Comme une étrange redondance, les dates coïncident à nouveau entre l'intervention du drame ukrainien et la Fashion Week de Milan. Et le doute assaille une industrie qui se demande combien de temps elle pourra continuer à fermer les yeux. 48 heures avant le début de la guerre, l'homme le plus riche d'Europe, Bernard Arnault, inaugurait en grande pompe les nouveaux ateliers Louis Vuitton dans la ville française de Vendôme. Et jeudi 24 février, les premières nouvelles de bombardements sur le territoire ukrainien ont coexisté avec les défilés de mode de Max Mara, Prada et Emporio Armani. De nombreux participants s'interrogeaient alors sur le fait de continuer à faire leur travail alors que l'Europe tremblait.

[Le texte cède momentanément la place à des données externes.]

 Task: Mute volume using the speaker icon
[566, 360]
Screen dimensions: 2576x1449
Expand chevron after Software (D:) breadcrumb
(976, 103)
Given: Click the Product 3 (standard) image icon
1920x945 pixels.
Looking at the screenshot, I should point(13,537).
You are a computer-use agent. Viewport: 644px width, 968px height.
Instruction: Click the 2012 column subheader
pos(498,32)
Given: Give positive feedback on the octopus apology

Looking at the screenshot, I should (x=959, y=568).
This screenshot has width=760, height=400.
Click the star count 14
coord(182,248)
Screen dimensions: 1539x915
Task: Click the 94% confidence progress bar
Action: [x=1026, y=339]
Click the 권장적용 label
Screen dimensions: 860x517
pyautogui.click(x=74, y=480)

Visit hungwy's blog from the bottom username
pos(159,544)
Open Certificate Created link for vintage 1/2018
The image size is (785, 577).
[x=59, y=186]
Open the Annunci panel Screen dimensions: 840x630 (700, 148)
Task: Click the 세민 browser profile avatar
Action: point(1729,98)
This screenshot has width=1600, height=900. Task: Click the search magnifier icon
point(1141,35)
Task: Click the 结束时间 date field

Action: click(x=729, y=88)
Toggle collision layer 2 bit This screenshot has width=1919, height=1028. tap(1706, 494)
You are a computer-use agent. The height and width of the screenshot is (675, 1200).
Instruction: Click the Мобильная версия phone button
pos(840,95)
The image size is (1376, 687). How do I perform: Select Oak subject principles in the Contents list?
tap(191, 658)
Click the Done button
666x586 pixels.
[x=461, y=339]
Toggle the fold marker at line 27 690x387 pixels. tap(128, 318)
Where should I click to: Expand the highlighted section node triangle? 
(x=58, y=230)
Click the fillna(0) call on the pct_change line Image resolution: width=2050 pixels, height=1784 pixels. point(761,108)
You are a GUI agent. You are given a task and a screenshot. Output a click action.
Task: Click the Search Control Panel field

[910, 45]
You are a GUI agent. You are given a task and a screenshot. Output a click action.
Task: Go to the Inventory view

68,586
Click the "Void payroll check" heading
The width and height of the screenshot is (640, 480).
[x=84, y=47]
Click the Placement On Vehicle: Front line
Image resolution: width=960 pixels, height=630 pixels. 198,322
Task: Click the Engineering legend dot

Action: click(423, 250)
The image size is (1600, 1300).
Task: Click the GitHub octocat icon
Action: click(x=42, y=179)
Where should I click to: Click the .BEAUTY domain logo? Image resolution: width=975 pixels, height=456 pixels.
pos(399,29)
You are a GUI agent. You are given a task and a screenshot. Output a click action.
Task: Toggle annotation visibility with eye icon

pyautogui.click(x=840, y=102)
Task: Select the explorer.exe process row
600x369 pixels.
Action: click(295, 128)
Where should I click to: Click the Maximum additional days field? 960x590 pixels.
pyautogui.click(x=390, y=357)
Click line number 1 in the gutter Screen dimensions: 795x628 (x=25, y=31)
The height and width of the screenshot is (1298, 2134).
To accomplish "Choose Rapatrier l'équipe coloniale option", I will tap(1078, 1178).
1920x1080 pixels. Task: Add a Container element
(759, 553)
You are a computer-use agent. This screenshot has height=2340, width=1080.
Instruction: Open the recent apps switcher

Le temps n'est certainement pas à l'optimisme. Pourtant, ce même jour en Ukraine, alors que les chars russes avançaient résolument vers Kiev, Tani B. conservait l'espoir, regardant l'horizon au-delà des fumées grises de l'invasion militaire. La jeune mannequin espérait vivre à nouveau son rêve et faire partie de ces filles qui défilent à Milan ou à Paris. "Lorsque la paix sera revenue, j'aimerais recommencer à voyager et à travailler dans le monde entier. Et peut-être même vivre à nouveau en Espagne, mais ma maison et mon cœur seront toujours bleu et jaune", a-t-elle déclaré. Symboliquement, son dernier message était aussi un cœur, mais, pacifique, cette fois-ci il était blanc.